Free Support Forum - aspose.com

Several word files errors

I have tried to extract text from a lot of different word files, and here are the errors I came up with, including the word files. (DOH you can only upload 1 file, i will upload the rest in comments

Unexpected table state at the end of the cell. For free technical support, please post this error and the file in the Aspose.Words Forums http://www.aspose.com/forums/ShowForum.aspx?ForumID=75.
Filename = ADDY_RulesGuidelines_05-06.doc (attached to article)

Expected to get tabs sprm only once for a paragraph. For free technical support, please post this error and the file in the Aspose.Words Forums http://www.aspose.com/forums/ShowForum.aspx?ForumID=75.
Filename = GRIEVANCE_TRACKING_URC.DOC (attached to comment 1)

End of body is out of sync. For free technical support, please post this error and the file in the Aspose.Words Forums http://www.aspose.com/forums/ShowForum.aspx?ForumID=75.
Filename = ics218.doc (attached to comment 2)

End of body is out of sync. For free technical support, please post this error and the file in the Aspose.Words Forums http://www.aspose.com/forums/ShowForum.aspx?ForumID=75.
Filename = ics221.doc (attached to comment 3)

Cannot find this stream in the storage.
Filename = IEEEInst.doc (attached to comment 4)

Thanks, Richard. The posts like yours are very valuable for us because they help making our product better.

I will look at these issues at weekend and post you back.

I have added these issues to our defect list. We will deal with them in the next 2-3 weeks.

Fixed Unexpected table state at the end of the cell. The document has a character #7 that is normally end of cell or end of row character, but in this case it is just a normal paragraph. So the document is malformed. Fixed in Aspose.Words 3.5.1 that will be out in a few days.

Fixed: Expected to get tabs sprm only once for a paragraph. also in 3.5.1

Fixed: End of body is out of sync.

The document has a section break inside a cell. This is malformed document, but MS Word reads it resiliently. I made Aspose.Words to read this as well.

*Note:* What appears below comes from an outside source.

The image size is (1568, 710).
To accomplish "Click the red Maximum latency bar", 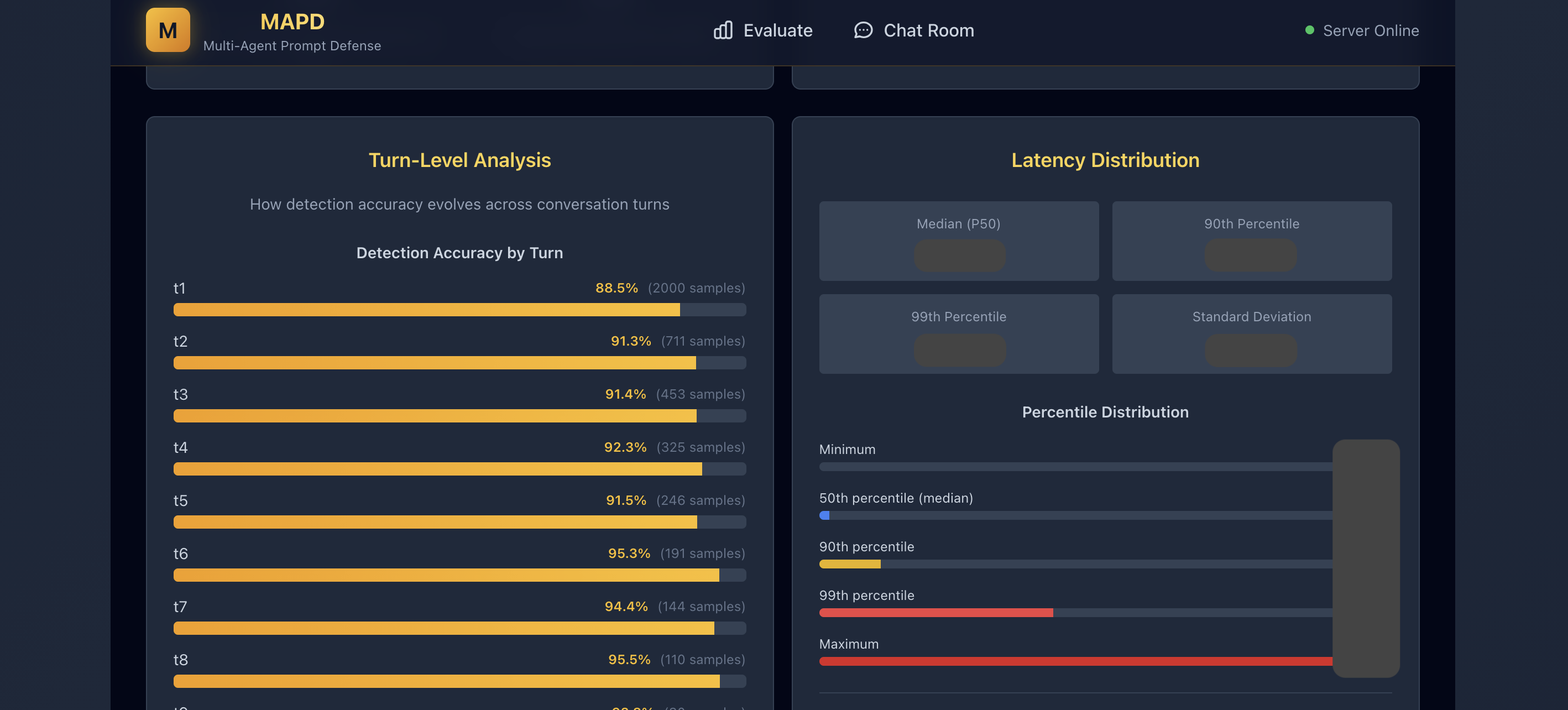I will pos(1074,661).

Re: Cannot find this stream in the storage.

The DOC files are structured storage files. This file is completely stuffed from the structured storage validity point of view. There is a "directory" of streams inside the file (similar to FAT in MS-DOS) and that directory is stuffed. The "1Table" stream that Aspose.Words looks for is in the file physically, but it cannot be found by traversing the directory tree hence the error.

To resolve this issue I need to make Aspose.Words read corrupted structured storage files resiliently. Sorry we are working on many other features at the moment and I'm not going to work on this one.